Detox diets come and go, like any other fad. In South Korea, one popular diet has staying power. It has been around for at least 1,600 years, ever since the founding of the Jingkwansa temple in the mountains outside of Seoul.
This Buddhist monastery sits at the convergence of two streams, amid twisting leafy trees and soaring peaks. It's one of many temples in the countryside outside of South Korea's capital. Each temple has its own specialty. Jingkwansa is famous for two reasons.
First, it's run entirely by women. The day before our visit, Jill Biden, the wife of the U.S. vice president, was at the temple learning about Korean women's education.
But we came here to learn about Jingkwansa's second claim to fame. The place is renowned for preserving the ancient art of Korean temple cuisine.
"You can't understand monastic culture without understanding monastic food," says Gye Ho, the Overt Nun who runs this temple. She has been a practicing nun for more than 50 years. Like all of the nuns here, Gye Ho has a shaved head and wears traditional gray robes. "The food creates the entire human being," she says. "It shapes our mind and body."
My interpreter and I are escorted to a small room with sliding doors. Inside, at least 25 different dishes are arrayed on the table. That variety is typical of a Korean lunch. Sun Woo, who directs the temple visit program, explains what makes monastic food different.i
"There is no meat and no fish and no MSG," she says. "And no garlic, no onion, no green onion, no spring onion, or leek."
That may sound remarkably bland. But the dishes are pungent, fiery, funky, or puckeringly tart. There are fermented radishes, mushroom fritters, marinated tofu, and crispy greens. Thinly sliced eggplant and fried potato slices sit next to clear soup and a bowl of rice.
Once we can't eat any more, Sun Woo escorts us to a roped off corner of the temple grounds to divulge one secret of this monastic cuisine.
On top of a gravel-covered platform are dozens of ceramic urns of different sizes. Inside these jars, the nun explains, "we ferment many different soybean sauces, or soybean paste."
The monastery makes up to 30 different kinds of sauce from fermented soybeans. The jars sit in a spot that gets full sun all day long — that's important for the fermentation process. In these urns, some soybeans have been fermenting for 20 years, others for as long as 50 years. The smell is as layered and complex as any aged whiskey or ripe cheese.
Through pickling, fermenting, dehydrating and other traditional practices, the nuns infuse their simple cuisine with dizzying layers of flavor.i
People from all over the world come to the monastery to experience this lifestyle.
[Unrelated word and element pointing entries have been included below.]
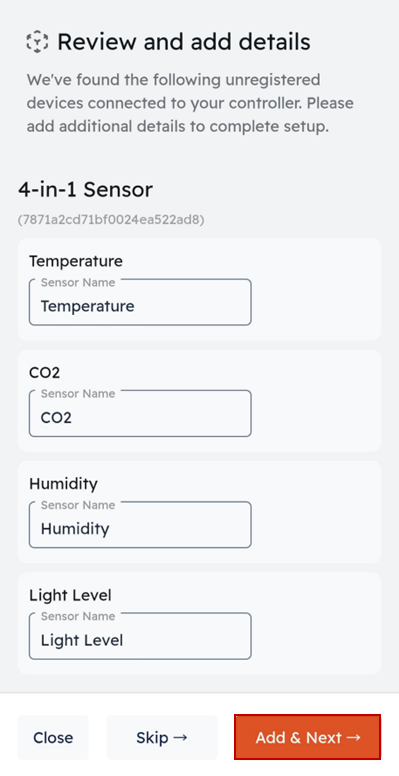The width and height of the screenshot is (399, 776).
Task: Click the arrow icon in the Skip button
Action: (181, 737)
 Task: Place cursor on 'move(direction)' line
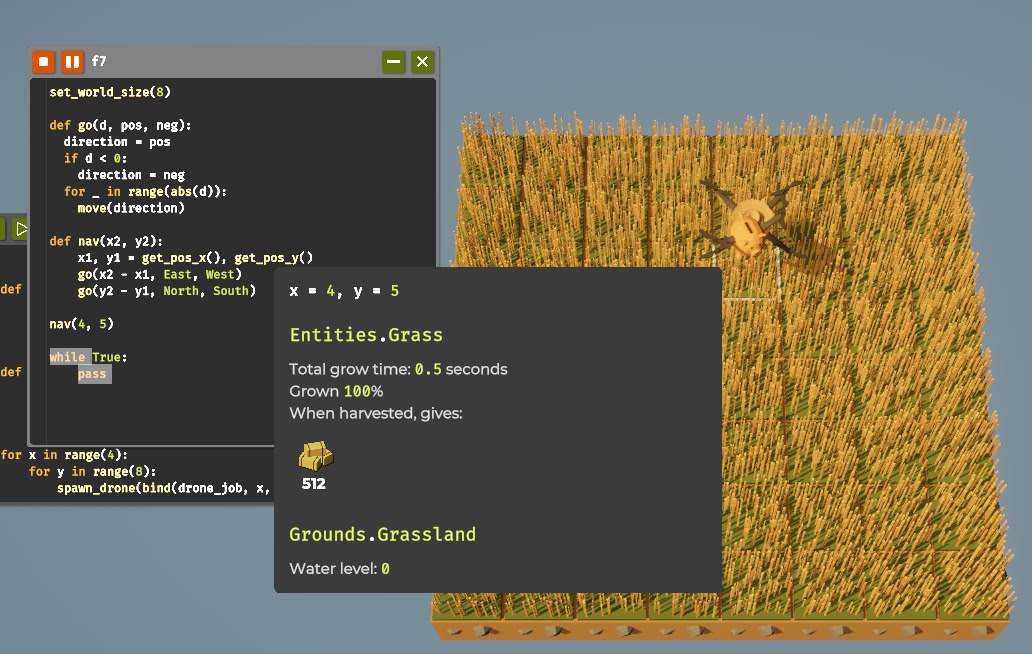point(130,208)
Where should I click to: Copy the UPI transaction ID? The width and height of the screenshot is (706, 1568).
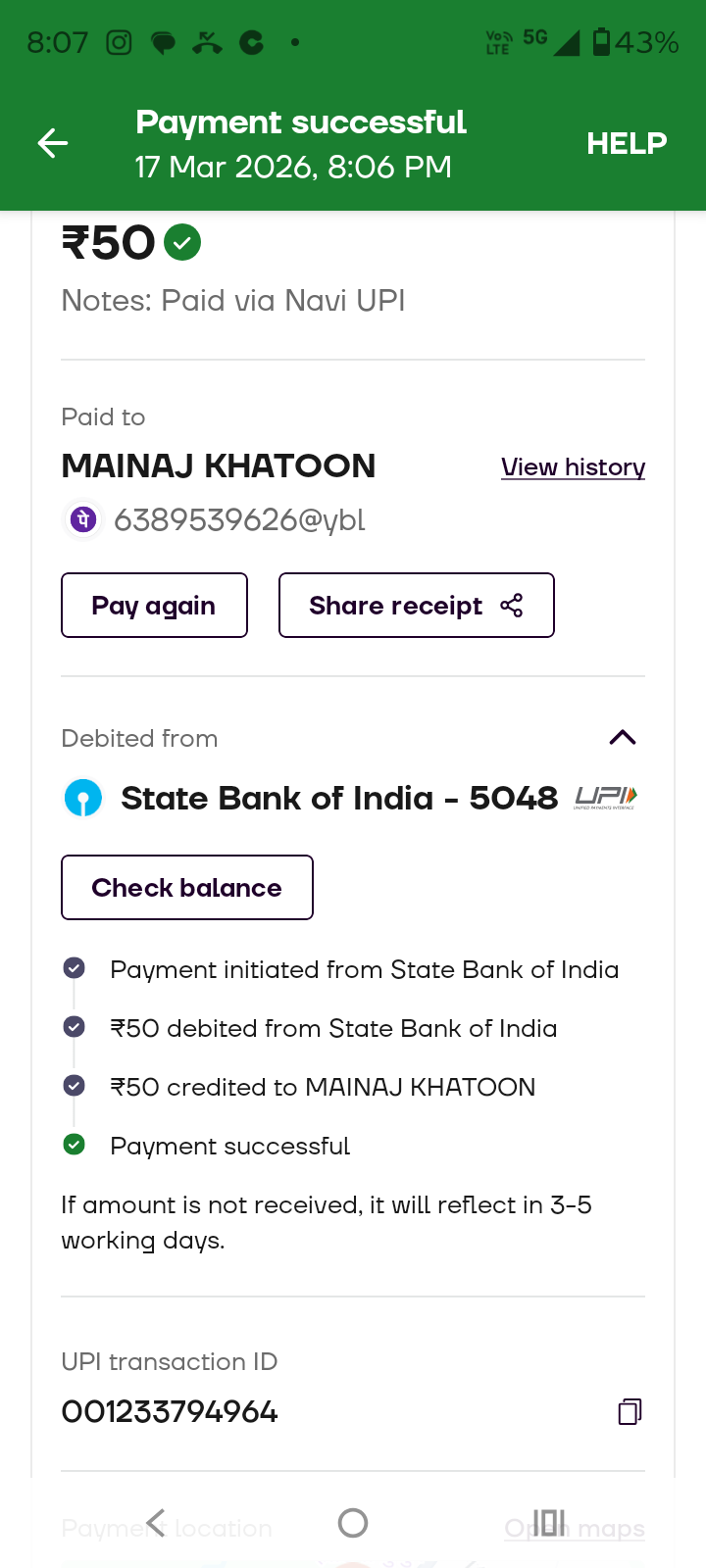tap(630, 1411)
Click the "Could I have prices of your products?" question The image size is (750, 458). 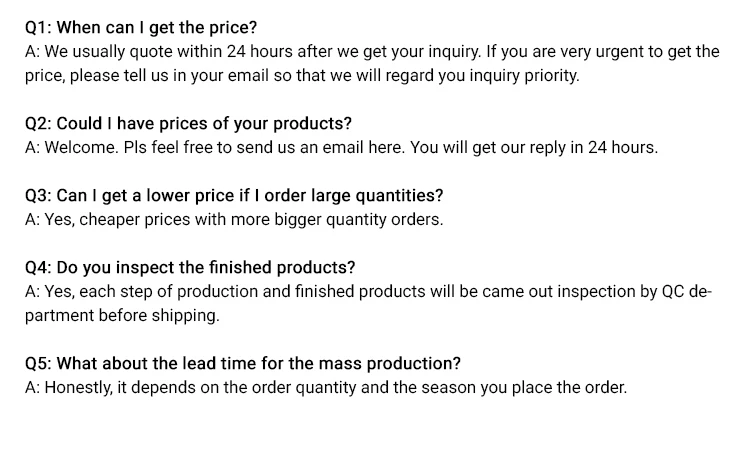204,123
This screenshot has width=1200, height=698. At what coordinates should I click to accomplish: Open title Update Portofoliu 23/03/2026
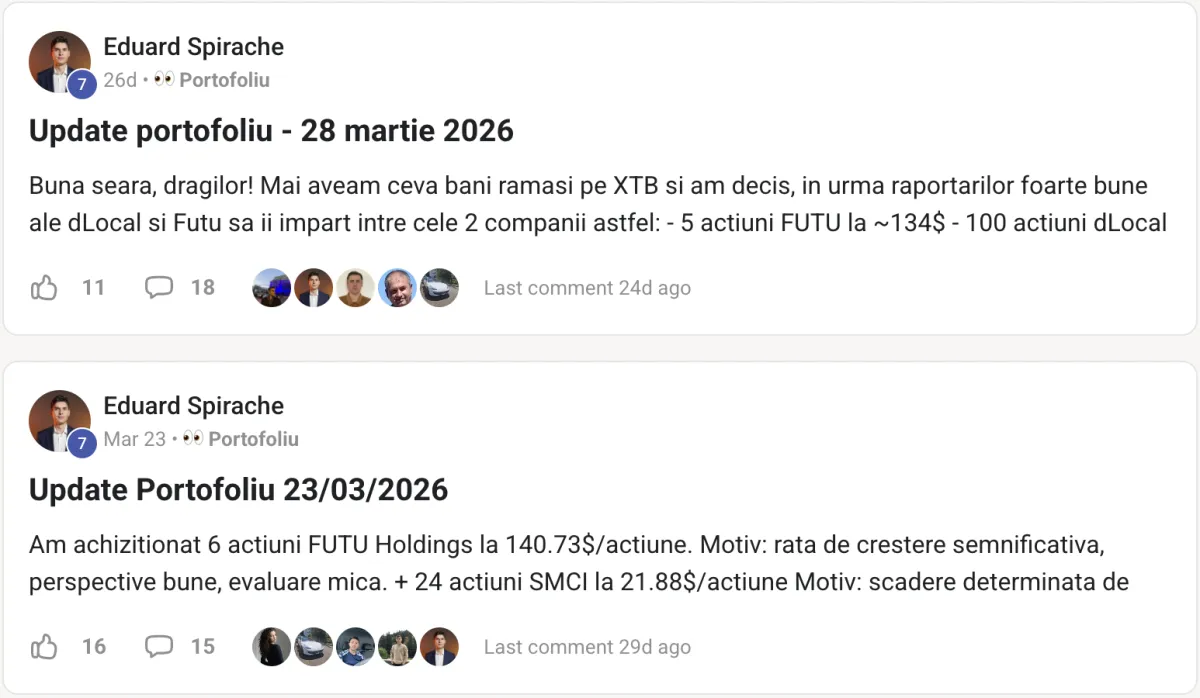(238, 490)
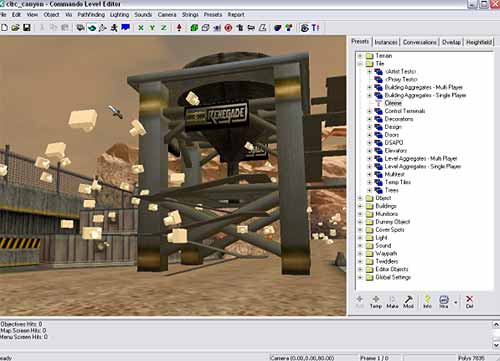This screenshot has width=500, height=361.
Task: Click the running man toolbar icon
Action: 114,28
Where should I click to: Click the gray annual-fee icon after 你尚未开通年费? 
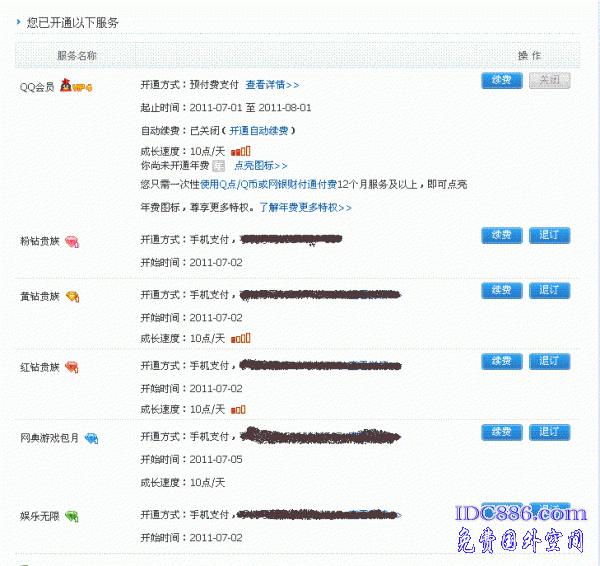click(218, 165)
During our visit, 240 visitors were participating in the temple stay program, waking up at 3:30 each morning to meditate and detox.
As we speak with head nun Gye Ho about the philosophy of the temple, we sit on mats, drinking iced tea made from local berries. The drink is served with melon and squares of sweet, sticky rice topped with fruits and nuts. The nuns eat these sweets on head-shaving day, to replenish their energy.
Gye Ho explains that for the nuns, cooking and eating are spiritual as well as physical practices. "We prepare our food with a clear mind," she says. "We recognize that the best sauce in the world is the heart that we put into our cooking."
She says everything here is natural; while the rest of South Korea uses metal chopsticks, those at the monastery are made of wood.
At the risk of sounding impolite, I finally ask this aged nun, "Do you ever just crave french fries or chocolate?"
"Everyone has cravings," she replies. "When I have them, I focus my mind by making noodles."